The simulator analyzes how efficiently a model uses FLOP (Floating Point Operations Per Second) compared to the computing power needed for training. Epoch AI's research shows that efficiency on the same hardware tends to decrease as models grow larger.
The company's data also reveals different patterns of efficiency across GPU generations. While newer architectures like the H100 can maintain higher efficiency rates for longer periods of time, older GPUs like the V100 show a steeper decline in efficiency as training size increases.
2012 tech could handle GPT-4
Epoch AI conducted an experiment simulating training on a GTX 580 GPU with 3 GB of memory. This was the same graphics card researchers used to train the groundbreaking AlexNet model in 2012.
The researchers estimate that GPT-4's training requires between 1e25 and 1e26 floating-point operations (FLOP). The simulation indicates this scale of training could have been achieved with 2012 technology, though at approximately ten times the cost of using modern hardware.
Understanding future hardware needs
The simulator enables complex simulations for training across multiple data centers. Users can specify the size of the data centers, the latency, and the bandwidth of the connections between the data centers. These parameters allow researchers to simulate how training runs could be distributed across multiple locations.

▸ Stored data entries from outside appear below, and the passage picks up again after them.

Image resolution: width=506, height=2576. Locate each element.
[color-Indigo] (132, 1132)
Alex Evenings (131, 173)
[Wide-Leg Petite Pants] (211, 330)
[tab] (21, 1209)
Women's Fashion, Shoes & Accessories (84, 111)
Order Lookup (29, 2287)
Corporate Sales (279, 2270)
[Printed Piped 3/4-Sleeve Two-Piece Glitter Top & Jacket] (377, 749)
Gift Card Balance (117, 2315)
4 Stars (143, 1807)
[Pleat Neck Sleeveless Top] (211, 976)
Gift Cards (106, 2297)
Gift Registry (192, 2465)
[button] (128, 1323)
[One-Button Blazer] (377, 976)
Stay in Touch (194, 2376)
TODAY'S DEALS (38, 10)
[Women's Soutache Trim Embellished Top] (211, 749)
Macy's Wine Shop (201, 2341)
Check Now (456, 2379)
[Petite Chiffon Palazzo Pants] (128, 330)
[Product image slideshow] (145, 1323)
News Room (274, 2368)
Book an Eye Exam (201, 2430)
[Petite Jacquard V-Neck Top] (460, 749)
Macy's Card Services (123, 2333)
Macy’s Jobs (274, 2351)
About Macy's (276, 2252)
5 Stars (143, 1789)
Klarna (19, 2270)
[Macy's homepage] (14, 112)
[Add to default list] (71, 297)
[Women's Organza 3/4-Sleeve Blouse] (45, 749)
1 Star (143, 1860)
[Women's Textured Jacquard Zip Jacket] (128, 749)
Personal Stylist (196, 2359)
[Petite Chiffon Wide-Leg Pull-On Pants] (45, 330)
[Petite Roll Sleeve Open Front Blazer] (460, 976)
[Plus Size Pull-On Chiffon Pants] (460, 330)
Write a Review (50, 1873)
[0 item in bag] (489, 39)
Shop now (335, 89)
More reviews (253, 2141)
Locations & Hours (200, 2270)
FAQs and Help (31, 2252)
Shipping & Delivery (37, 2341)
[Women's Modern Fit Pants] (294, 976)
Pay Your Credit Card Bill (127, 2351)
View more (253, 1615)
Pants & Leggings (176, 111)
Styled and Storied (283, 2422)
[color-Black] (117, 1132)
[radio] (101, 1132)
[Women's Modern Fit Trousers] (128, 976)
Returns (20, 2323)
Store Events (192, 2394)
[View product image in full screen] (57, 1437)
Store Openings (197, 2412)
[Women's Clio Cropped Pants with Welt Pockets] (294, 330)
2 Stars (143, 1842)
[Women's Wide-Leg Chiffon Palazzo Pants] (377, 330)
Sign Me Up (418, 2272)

The tool also allows users to analyze performance differences between modern GPUs, such as the H100 and A100, as well as the effects of different batch sizes and training across multiple GPUs. The system generates detailed log files showing the output of the model.
Epoch AI says it developed the simulator to improve understanding of advances in hardware efficiency and to assess the impact of chip export controls. The company's goal is to increase understanding of the hardware requirements needed for large-scale training runs expected this decade.